Consoles are inherently in-order, they have been so for roughly 20years - there's no "switch from OOOE" happening, because the switch to OOOE never really happened in the first place.
We've had a grand total of two CPUs with it, and while they WERE faster then competing CPUs, that had a lot more to do with having 10-20x larger caches and 2-3times higher clockspeeds then their nearest competitor, rather then presence of OOOE.
People with any sort of real experience on consoles are very familiar with in-order issues, it's not like this is some kind of direction change for them.

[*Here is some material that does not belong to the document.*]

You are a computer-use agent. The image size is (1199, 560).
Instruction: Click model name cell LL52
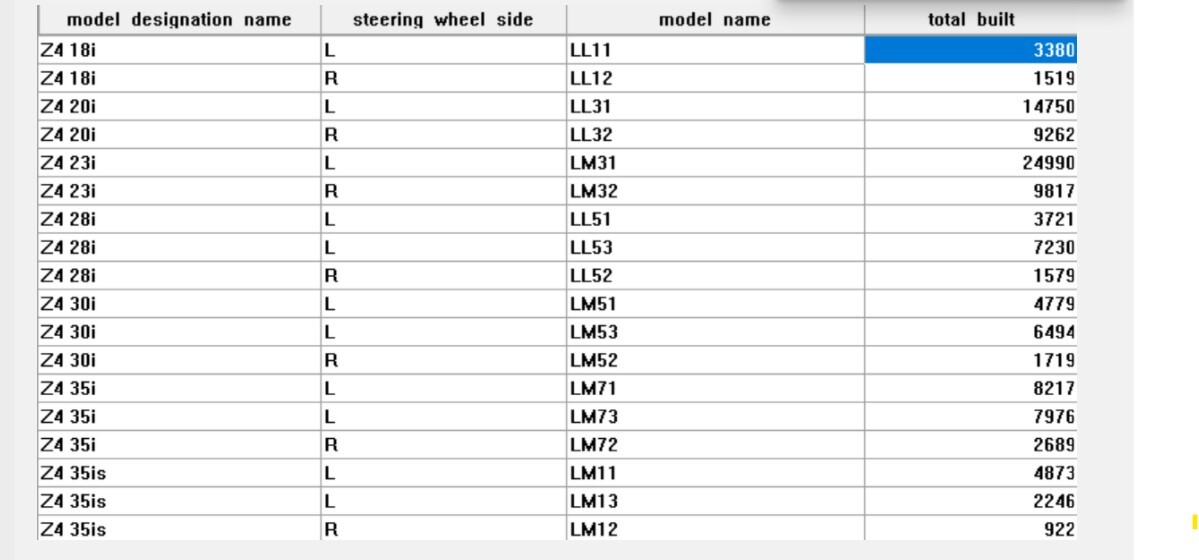[x=715, y=275]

Anyway, I suspect there's a decent chance that Revolution will have an OOOE PPC core(or cores), along with lower clock-speed, so that may well give us a clearer picture as to whether Sony and MS made a sensible decision or not.

chachi · Jul 19, 2005

Gubbi said:
[Yes, my comment was in response to ERP's comment about the fact that there is no out of order execution in upcoming console CPUs, unlike the XCPU and Gecko. So they'll need loop unrolling and inlining.

I think it's a net loss going from out-of-order to in-order in performance, but also in logic. We've been over this a thousand times already though, so I'll stop.

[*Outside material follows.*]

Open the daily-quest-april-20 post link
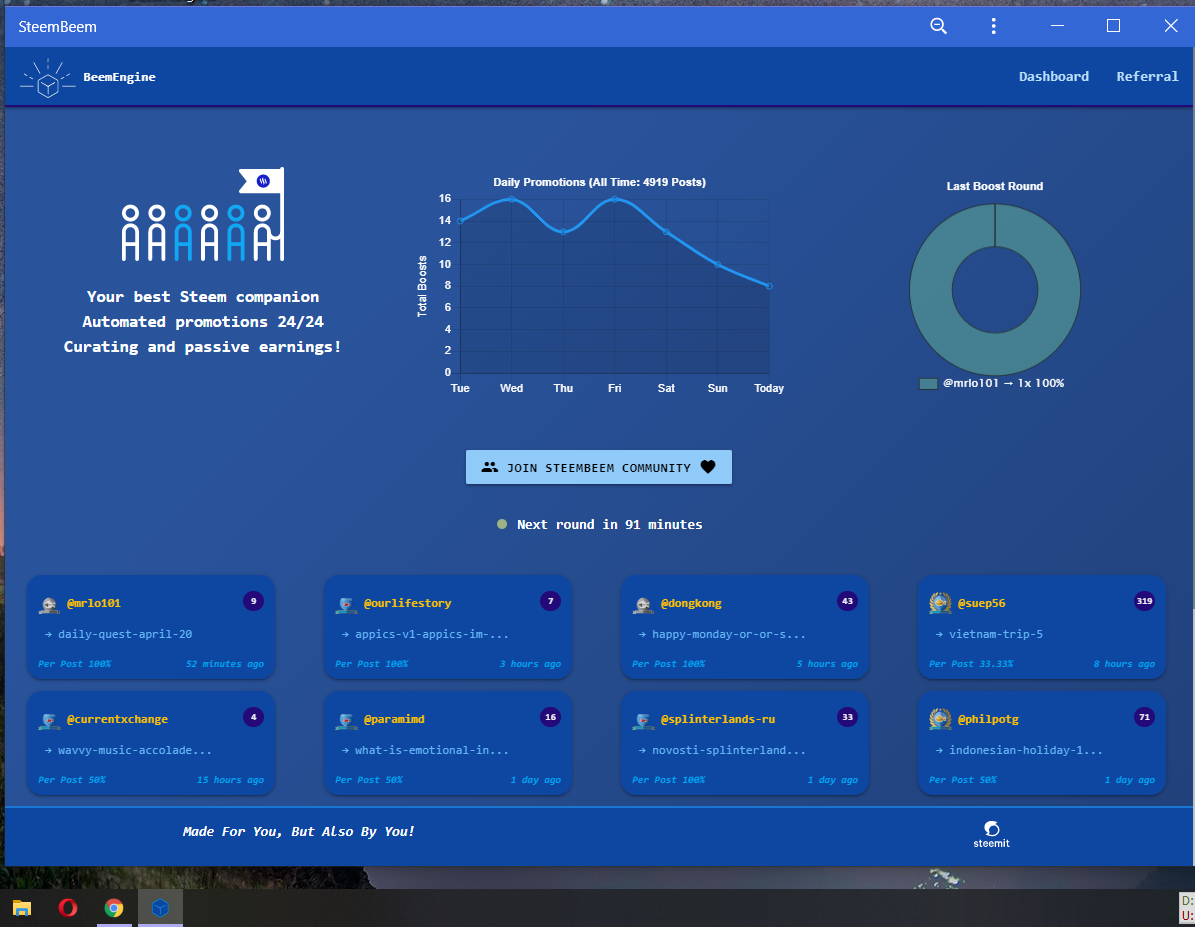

Ah, that makes sense. I thought you meant more in terms of not wanting to bloat code size and overloading the cache.

I'd agree with the second part if these were anything but console processors but since they're a closed system with code written specifically for them it's not as big of a deal. It'll take some getting used to but it's not like you're going to just throw generic spaghetti code at them and hope for the best. The one thing that would be bad is if this level of optimization hurt cross-platform code, but it also usually improves performance on processors with OOOE, it's just that it's easier to bump the minimum system req.

.

3dcgi · Jul 19, 2005

Guden Oden said:
Caches are divided up into what is known as cache lines, each line equipped with a "tag" which tells the cache controller logic which sequence of addresses in memory is stored in that particular cache line. When a read request comes in, the cache controller reads through its tags to see if that address is stored or not and acts accordingly. If it is, the data is delivered straight to the CPU. If it isn't, a request for it is generated and then the CPU has to wait for it to come in.

Does anyone know the granularity of LS accesses? Is it a byte, dword, 128 bits, etc.?

Jawed · Jul 19, 2005

So many answers are in here:

http://www-306.ibm.com/chips/techlib/techlib.nsf/techdocs/D9439D04EA9B080B87256FC00075CC2D

it's untrue. Page 6.

Jawed

aaronspink · Jul 19, 2005

Shifty Geezer said:
I don't know how effective it is in real terms. I always though it very good, but Deano's Blog posted here by SanGreal pointed out investigations that show accessing the same data again doesn't hapen very often, so cache isn't too useful. Managed storage doesn't have that problem but has the faff of the dev having to manage it. XeCPU can prefetch data this way I believe.

Deano's data is somewhat off...

Cache provides a facility to utilize both temporal and spacial locality in a dynamic way.

There is no benefit that a LS provides that a cache doesn't provide, in addition, the cache can capture dynamic non-linear spacial locality while a LS must be explicitly pre-allocated. You can also pre-allocate a cache but it doesn't require this pre-allocation.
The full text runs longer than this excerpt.